The defense bit, and while shielding the puck as he carried it toward the slot, Skladany dropped a soft pass to Miller, who skated into his shot and unloaded a slapper toward the front of the net. Magowan was there, keeping his stick loose of a struggle with defenseman Baptiste Amar and getting a piece of the puck to tip it past Davidson’s right skate.

Until the final flurry, highlighted by Magowan’s heroics, the game was a showcase for the effectiveness of Lowell’s conservative style. Lowell aggressively forechecked BU and pressured the Terriers in their own zone, but once the Icedogs advanced the puck, the River Hawks packed into the defensive zone and limited BU’s scoring chances.

‘Two things really impressed me about the game: first, how well [BU goalie Sean] Fields played. And second, how well Lowell played goal,’ said BU coach Jack Parker. ‘They really blocked a lot of shots. They frustrated us. An awful lot of times we didn’t even get shots off, they just got our sticks.’

Parker said without Fields being on top of his game, Lowell could have had a 7-0 lead through two periods. The junior made 12 stops in the first and 14 in the second, keeping the Icedogs in the game as their stagnant offense struggled unlike any other time this season. Through its first five home dates, BU was 2-2-1, but every opposing goalie had to make at least 30 stops. Davidson finished with 14.

Eventually BU did manage to pressure Davidson, but not until after Lowell sharpshooter Ed McGrane notched his 11th goal of the season with 1:28 to play in the middle stanza, a power-play slap shot that burnt Fields high to his glove side.

But if you stumbled into the Arena at about 9 last night, you wouldn’t have missed too much. You would have been just in time for the final 10 minutes, you could have found a seat and you would have seen BU’s leaders lead a comeback reminiscent of last season’s deficit-diffusing Icedogs.
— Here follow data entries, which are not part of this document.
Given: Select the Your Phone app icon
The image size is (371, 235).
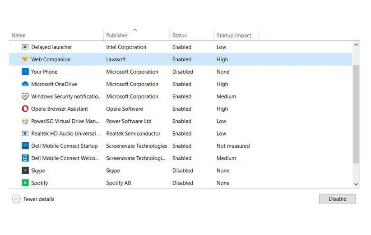Looking at the screenshot, I should point(25,72).
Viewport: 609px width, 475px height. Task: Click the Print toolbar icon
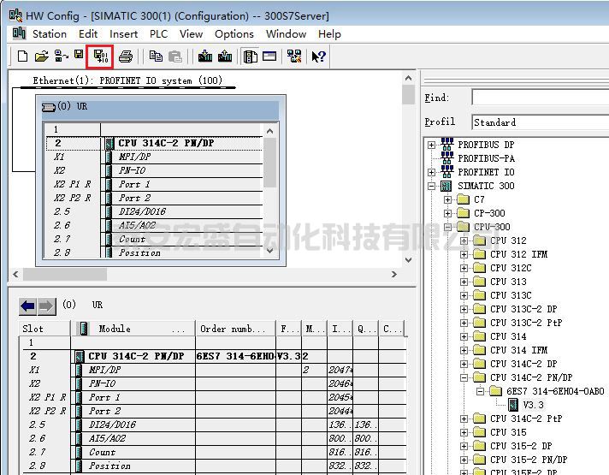click(x=126, y=56)
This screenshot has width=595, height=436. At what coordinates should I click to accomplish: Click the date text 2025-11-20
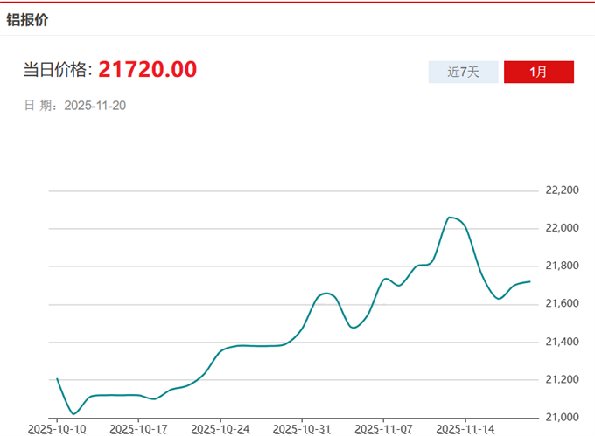[96, 105]
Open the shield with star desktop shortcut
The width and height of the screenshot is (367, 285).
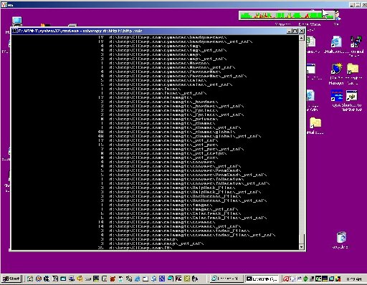[x=336, y=69]
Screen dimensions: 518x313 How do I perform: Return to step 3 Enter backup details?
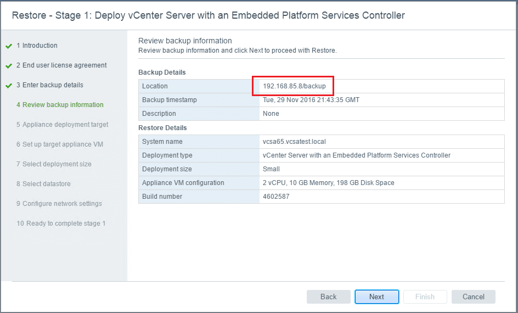(x=50, y=85)
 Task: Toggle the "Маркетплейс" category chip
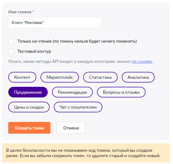[x=60, y=77]
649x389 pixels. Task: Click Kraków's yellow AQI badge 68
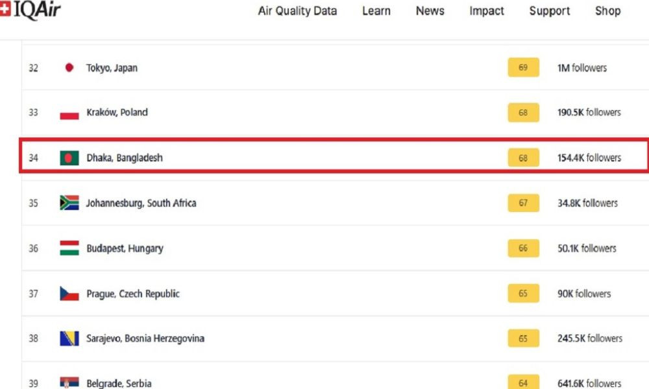click(x=523, y=112)
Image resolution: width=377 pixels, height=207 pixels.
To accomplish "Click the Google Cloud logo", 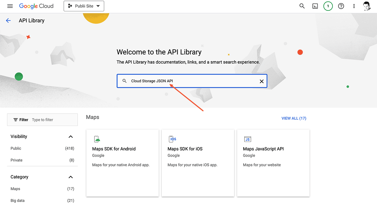I will pos(36,6).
‘I thought we were very frustrated as the game went on,’ Parker said. ‘They were doing such a great job on us, they were winning the game down low at both ends. We had a hard time getting the puck away from them in our end, we had a hard time getting control of the puck in their end.’

The first 50 minutes were filled with strategically boring hockey, dictated by Lowell’s insistence to keep BU from exploiting its talent advantage, McDonald said. Lowell was in control until senior John Sabo got BU on the board late in the third.

Sabo took the puck from Justin Maiser’s skates in the corner, and darted between the goal and the defender as he carried the puck to the front of the net. Before he had the chance to circle, however, Sabo went airborne, re-gripping his stick in the process, and backhandedly jamming the puck through the five-hole to tie the game at one.

‘That first goal of the third period, Sabo’s goal, was an absolutely great play,’ Parker said.

Just 38 seconds later, captain Freddy Meyer gave BU its first lead of the night, scoring from the point with 5:15 on the clock. Assistant captain Brian Collins won the draw back to Meyer, who slid to the middle immediately, and as Davidson slid with him, unloaded a low slap shot to the small space between pad and post.

But 2:02 later, Meyer was unable to corral a puck in the slot in front of Fields, leaving Concannon alone with the netminder, who tucked it under the goalie’s stick.

‘I like getting a ‘W’, I like only giving up two goals – a lot of that had to do with how well our goaltender played,’ said Parker, who said the ugly win could be a character builder for his team. ‘[Lowell] did a great job forechecking, but as the game progressed and we kept competing, we got over our frustration.’